The demo you came here for


Click around the screen where you're currently looking to calibrate

That is amazing. I've never used an eye-tracking device before so the experience of hitting the circles with my eyes is very surreal.

I think this would be really useful to UX researchers! The folks I know in that space often set up screen-sharing sessions with users, and watch them interact with the UI in real time. Adding gaze tracking to this process seems like a natural progression, allowing the researchers to see where the user expects a button or UI feature to be, even if the user can't articulate that in real time.

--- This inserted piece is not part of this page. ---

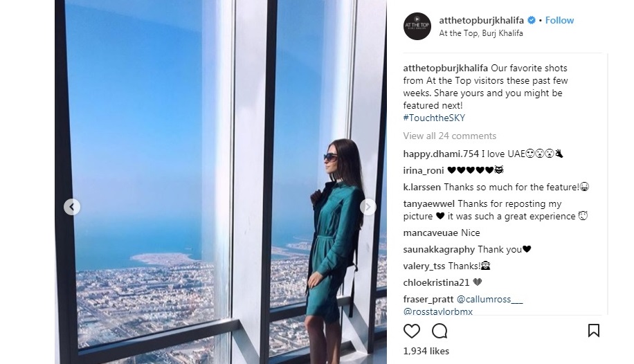Screen dimensions: 634x364
Task: Expand View all 24 comments
Action: click(450, 136)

I think this is impressive work. My lab does eye tracking with really expensive equipment locally. It would be interesting to conduct visual/face processing studies through the web and include eye tracking data with this library. Granted the accuracy is low compared to specialized equipment and predictions are highly variable, other contributors could enhance its accuracy. I suspect that the variability in shape, size, and structure of human faces contributed greatly to the high variance/low resolution predictions issue. Maybe categorizing the user's face shape a priori would enhance predictions. That is, the library would first estimate the "type of face" and use those data to inform the eye tracking. This might not make sense--just a thought.

Just curious, but does anyone who pays attention to this space/technology know if eye tracking (with commodity-ish hardware) has gotten to the point of "replacing the mouse"?

E.g. at the OS level, the pointer basically follows your gaze.

Eyes don't point a things we look at as accurate as a mouse does (they only aim within the fovea, about 1 degree angular, corresponding to about 1cm on the screen) and eye trackers are often far worse.

This summer I built a system that uses slight head movements for refinement, allowing hands free mousing as fast as a trackpad. However, eye trackers good enough for the system to be pleasant cost $10000+. I have ideas that would allow it to work with a $100 eye tracker, but even then it has the downside that the computer vision for your mouse will peg one core.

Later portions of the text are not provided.